T. Lux Feininger, Photographer and Painter, Dies at 101

T. Lux Feininger's 1927 photo “Charleston on the Bauhaus Roof,” showing the artist Xanti Schawinsky with Clemens Röseler on banjo. T. Lux Feininger's 1927 photo “Charleston on the Bauhaus Roof,” showing the artist Xanti Schawinsky with Clemens Röseler on banjo. The Metropolitan Museum of Art

T. Lux Feininger, a painter and photographer who, as a young student at the Bauhaus, used his camera to compile an invaluable and visually distinctive record of the artistic avant-garde in Germany between the wars, died last Thursday at his home in Cambridge, Mass. He was 101.

The death was confirmed by his daughter-in-law Kate Feininger.

Mr. Feininger was the younger brother of the photographer Andreas Feininger. His father was the painter Lyonel Feininger, one of the first artists appointed by Walter Gropius to teach at the Bauhaus in Weimar.

At 16 he became a student at the Bauhaus, which had moved to Dessau. There he collaborated in Oskar Schlemmer’s experimental theater, played in the Bauhaus jazz band, and studied painting with Josef Albers, Paul Klee and Wassily Kandinsky.

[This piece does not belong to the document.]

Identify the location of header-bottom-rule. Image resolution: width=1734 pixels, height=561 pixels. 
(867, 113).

Above all, he took photographs. The Bauhaus did not have a photographic studio until 1929, but Mr. Feininger, who had begun taking photographs several years earlier with his grandmother’s box camera before graduating to his own 9-by-12-centimeter plate camera, played the role of artistic photojournalist.

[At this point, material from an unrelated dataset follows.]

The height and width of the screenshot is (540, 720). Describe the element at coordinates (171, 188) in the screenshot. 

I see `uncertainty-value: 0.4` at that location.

Influenced by the New Vision principles articulated by the Bauhaus teacher Laszlo Moholy-Nagy, Mr. Feininger chronicled daily life at the Bauhaus in images that showed a playful, spontaneous spirit and a keen sense of new formal developments in photography.

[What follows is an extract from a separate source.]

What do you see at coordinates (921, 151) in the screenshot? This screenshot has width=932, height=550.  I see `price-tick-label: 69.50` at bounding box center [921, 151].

“He captured what the student life was like there in a sophisticated, innovative way, even though he was totally untrained,” said Laura Muir, assistant curator of the Busch-Reisinger Museum at Harvard. “He merged photojournalism with the New Vision aesthetic of exaggerated angles, extreme close-ups and cropping.”

Theodore Lux Feininger was born on June 11, 1910, in Berlin. While at the Bauhaus, he sold his photographs to picture newspapers and periodicals through the Berlin photo agency Dephot. In 1929 his work was included in Film und Foto, a groundbreaking survey of modern photography in Stuttgart.

After he turned to painting that same year, he exhibited widely in Germany under the name Theodore Lux before emigrating to the United States in 1936. He left most of his photographic negatives in Germany, where they disappeared.